The task: Reproduce the items below verbatim, beginning with the line that contains "This screenshot has height=768, width=1024." and ending after the line that contains "I will point(448,32).".

Given information:
++++

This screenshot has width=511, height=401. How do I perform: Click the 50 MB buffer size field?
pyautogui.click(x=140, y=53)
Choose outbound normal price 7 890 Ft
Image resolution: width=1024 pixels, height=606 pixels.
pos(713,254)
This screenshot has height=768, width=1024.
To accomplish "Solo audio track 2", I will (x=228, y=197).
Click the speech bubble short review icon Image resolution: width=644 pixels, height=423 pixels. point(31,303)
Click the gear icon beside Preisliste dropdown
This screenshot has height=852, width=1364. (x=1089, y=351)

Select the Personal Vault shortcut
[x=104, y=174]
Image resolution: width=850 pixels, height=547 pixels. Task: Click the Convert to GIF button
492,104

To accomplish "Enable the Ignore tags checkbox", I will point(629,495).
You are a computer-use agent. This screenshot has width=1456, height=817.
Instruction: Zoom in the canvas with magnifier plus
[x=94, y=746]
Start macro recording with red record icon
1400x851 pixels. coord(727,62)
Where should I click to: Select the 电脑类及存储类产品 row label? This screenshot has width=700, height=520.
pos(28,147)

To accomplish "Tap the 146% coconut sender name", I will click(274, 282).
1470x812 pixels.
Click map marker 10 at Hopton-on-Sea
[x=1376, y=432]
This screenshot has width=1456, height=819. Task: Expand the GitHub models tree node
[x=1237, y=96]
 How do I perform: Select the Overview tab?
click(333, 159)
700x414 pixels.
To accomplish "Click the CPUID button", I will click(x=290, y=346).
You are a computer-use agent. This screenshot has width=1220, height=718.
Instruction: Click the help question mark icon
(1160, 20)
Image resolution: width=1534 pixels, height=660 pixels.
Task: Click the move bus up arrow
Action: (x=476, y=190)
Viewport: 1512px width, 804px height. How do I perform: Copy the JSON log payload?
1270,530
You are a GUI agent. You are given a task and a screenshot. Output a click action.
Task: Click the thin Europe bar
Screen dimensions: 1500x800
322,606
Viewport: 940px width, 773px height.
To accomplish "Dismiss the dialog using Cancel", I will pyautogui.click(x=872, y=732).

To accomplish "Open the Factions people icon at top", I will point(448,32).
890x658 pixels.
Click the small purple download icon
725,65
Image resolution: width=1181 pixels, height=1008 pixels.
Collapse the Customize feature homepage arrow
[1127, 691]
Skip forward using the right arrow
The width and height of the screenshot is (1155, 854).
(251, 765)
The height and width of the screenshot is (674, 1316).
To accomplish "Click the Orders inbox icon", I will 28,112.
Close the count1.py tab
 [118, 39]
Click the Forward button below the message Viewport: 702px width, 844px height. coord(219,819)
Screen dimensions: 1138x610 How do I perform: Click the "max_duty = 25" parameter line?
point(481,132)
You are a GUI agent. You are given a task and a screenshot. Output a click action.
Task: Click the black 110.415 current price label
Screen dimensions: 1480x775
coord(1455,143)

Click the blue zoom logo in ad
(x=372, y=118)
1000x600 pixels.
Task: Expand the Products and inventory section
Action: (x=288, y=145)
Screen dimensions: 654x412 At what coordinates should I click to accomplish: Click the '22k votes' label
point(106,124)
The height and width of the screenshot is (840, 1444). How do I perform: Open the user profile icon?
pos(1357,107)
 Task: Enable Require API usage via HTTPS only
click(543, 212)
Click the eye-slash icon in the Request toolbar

++++

Result:
This screenshot has height=768, width=1024.
To accomplish "Solo audio track 2", I will (x=228, y=197).
Click the speech bubble short review icon Image resolution: width=644 pixels, height=423 pixels. point(31,303)
Click the gear icon beside Preisliste dropdown
This screenshot has height=852, width=1364. (x=1089, y=351)

Select the Personal Vault shortcut
[x=104, y=174]
Image resolution: width=850 pixels, height=547 pixels. Task: Click the Convert to GIF button
492,104

To accomplish "Enable the Ignore tags checkbox", I will point(629,495).
You are a computer-use agent. This screenshot has width=1456, height=817.
Instruction: Zoom in the canvas with magnifier plus
[x=94, y=746]
Start macro recording with red record icon
1400x851 pixels. coord(727,62)
Where should I click to: Select the 电脑类及存储类产品 row label? This screenshot has width=700, height=520.
pos(28,147)

To accomplish "Tap the 146% coconut sender name", I will click(274, 282).
1470x812 pixels.
Click map marker 10 at Hopton-on-Sea
[x=1376, y=432]
This screenshot has width=1456, height=819. Task: Expand the GitHub models tree node
[x=1237, y=96]
 How do I perform: Select the Overview tab?
click(333, 159)
700x414 pixels.
To accomplish "Click the CPUID button", I will click(x=290, y=346).
You are a computer-use agent. This screenshot has width=1220, height=718.
Instruction: Click the help question mark icon
(1160, 20)
Image resolution: width=1534 pixels, height=660 pixels.
Task: Click the move bus up arrow
Action: (x=476, y=190)
Viewport: 1512px width, 804px height. How do I perform: Copy the JSON log payload?
1270,530
You are a GUI agent. You are given a task and a screenshot. Output a click action.
Task: Click the thin Europe bar
Screen dimensions: 1500x800
322,606
Viewport: 940px width, 773px height.
To accomplish "Dismiss the dialog using Cancel", I will pyautogui.click(x=872, y=732).

To accomplish "Open the Factions people icon at top", I will point(448,32).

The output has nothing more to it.